Moreover, when the imide compound is utilized as a catalyst for various reactions, as the reaction proceeds, the imide compound changes into the corresponding N-non-substituted imide compound or N-substituted oxyimide compound in which a substrate is attached to oxygen atom adjacent to nitrogen atom (e.g., N-alkoxyimide compound) to deteriorate an catalytic activity considerably. In the case where such a catalyst which has been deactivated (hereinafter, sometimes referred to a deactivated catalyst) contaminates an article of the reaction product, there is a possibility that the quality of the article is deteriorated.
Further, a desired result cannot be arrived even when the deactivated catalyst is recycled to the reaction system without the specific treatment. Thus, as a method for regenerating the catalyst which has been deactivated, Japanese Patent Application Laid-Open No. 188265/1999 (JP-A-11-188265) discloses a process for treating the deactivated imide compound with a hydroxylamine or an acid. However, the process cannot still provide a satisfied regeneration yield of the imide-series catalyst.
It is, therefore, an object of the present invention to provide a process for efficiently separating a reaction product and an imide compound from the reaction mixture.
It is another object of the invention to provide a process for conveniently obtaining a reaction product with high purity.

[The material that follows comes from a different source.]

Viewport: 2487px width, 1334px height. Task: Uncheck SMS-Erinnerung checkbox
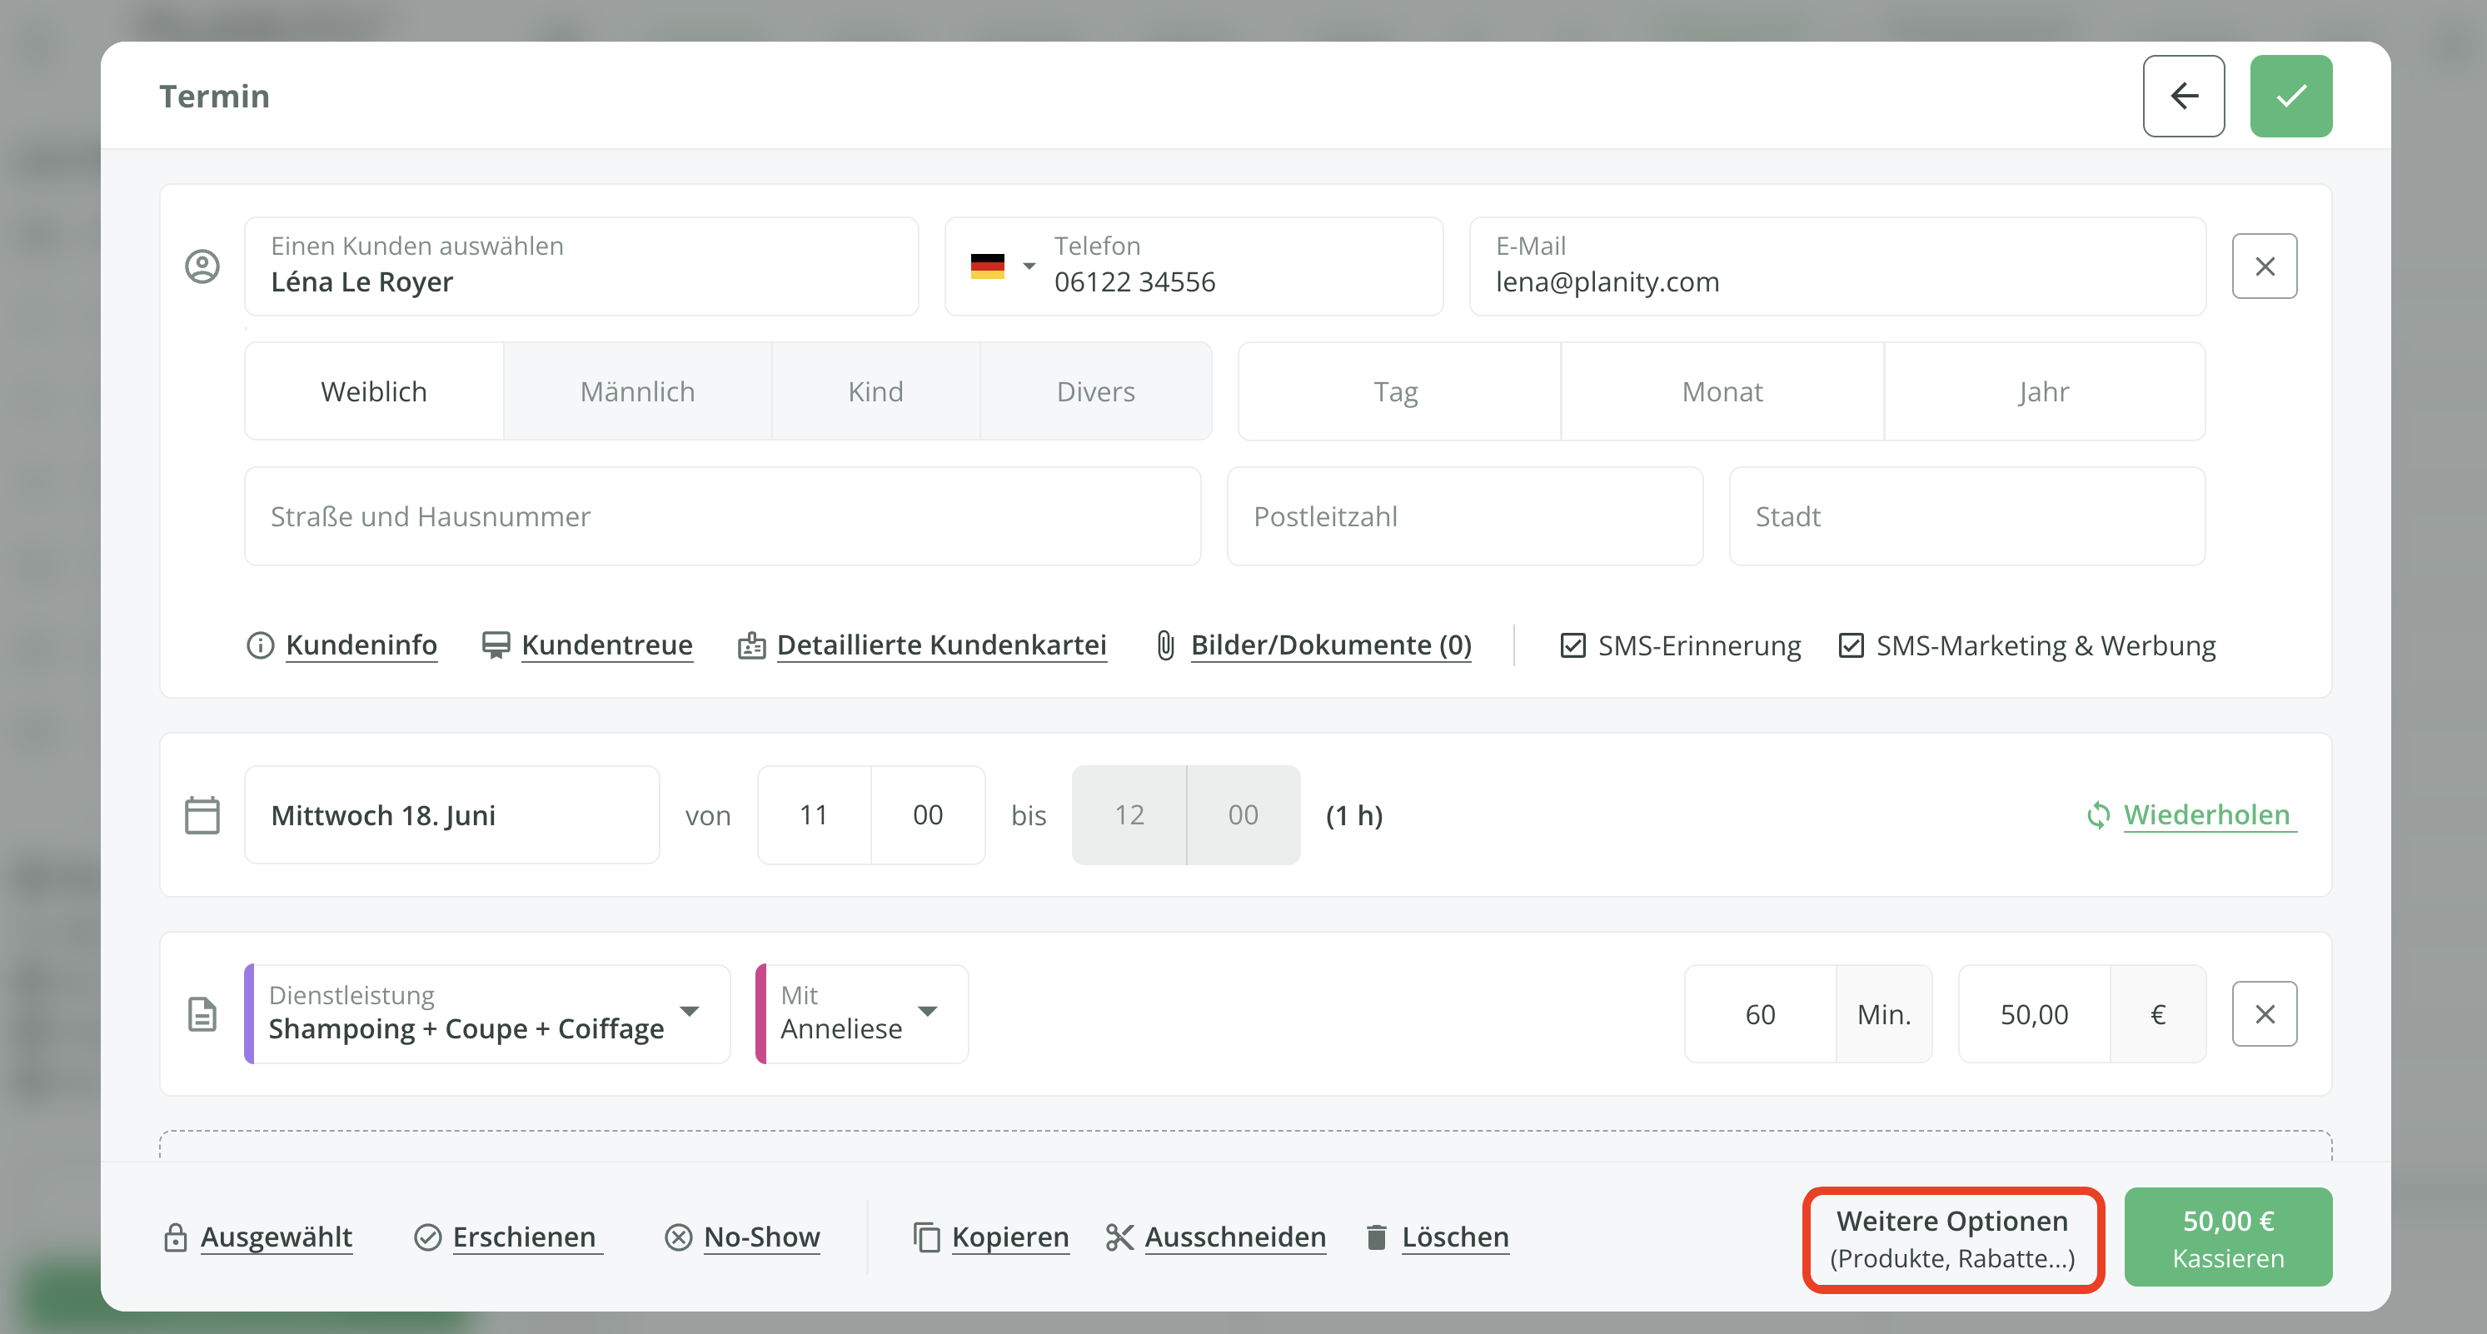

A further object of the invention is to provide a process for efficiently separating an imide compound and a metal catalyst from a mixture containing the imide compound and the metal catalyst.
It is yet another object of the invention to provide a process for efficiently regenerating an imide compound which has been utilized in a reaction to be deactivated by a simple and convenient operation.